In 1834 Andreas bought medieval Heeswijk Castle. Andreas and his descendants renovated the castle and added some structures. The castle was meant to house their very big collection of arts and antiquities. His descendants continued to live at the castle. The last of them lived on the outer bailey until the early 1990s. The castle is now a museum owned by the foundation Stichting Slot Heeswijk and is one of the best known castles of North Brabant. The family tomb is at St. Willibrord's Church in Heeswijk.

=== Art Collection ===
The collection of antiquities at Heeswijk Castle would become extremely large. It was something in between a cabinet of curiosities and a serious collection art. E.g. it had dozens of paintings from the Dutch Golden Age, Medieval paintings and sculptures, and Maps of the province. On the other hand, it had a large collection of iron and stone objects, and a very large collection of weapons.
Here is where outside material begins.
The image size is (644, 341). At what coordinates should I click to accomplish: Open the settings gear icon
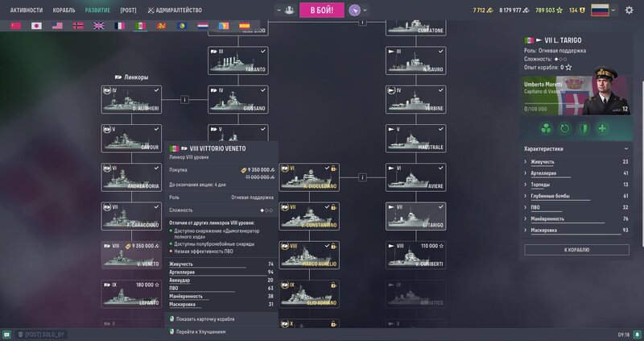629,10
When the collection was auctioned most of it was bought by foreign collectors.

== Works ==
- Het district van St. Nicolaas, voorheen Land van Waas , beschouwd met betrekking tot deszelfs Natuur-, Staat- en Geschiedkunde, gevolgd door eene bijzondere beschrijving van elke stad, dorp of gemeente in hetzelfde gelegen (3 volumes., Sint-Niklaas, 1825).
- Verzameling van Romeinsche en Gaulsche oudheden, ontgraven in het land van Waes, provincie Oost-Vlaanderen (Sint-Niklaas, 1825).
- Proef op de aanmoediging en uitbreiding der linnenweverijen, in Oost-Vlaanderen, gevolgd van de tienjarige optelling van al de op de markten van Oost-Vlaanderen verkochte lijnwaden (Gent, 1826).
- Vlugtig overzigt der geschiedenis van België en die van Polen, toegepast op de tegenwoordige gebeurtenissen tot 1 Jan. 1831 ('s-Hertogenbosch, 1831).
- Essai d'un retour franc et libéral à l'ancien ordre légal dans tout le royaume des Pays-Bas (The Hague, 1831)
- Proeve over de belangrijkheid van den handel, de scheepvaart en de nijverheid in de gewesten die van 1813-'30 uitmaakten het koningrijk der Nederlanden ('s-Gravenhage, 1845). Original French edition: Essai sur l'importance du commerce, de la navigation et de l'industrie (The Hague and Brussel 1844)
- Many of his opening speeches for the summer sessions of the States-provincial of North Brabant were also published.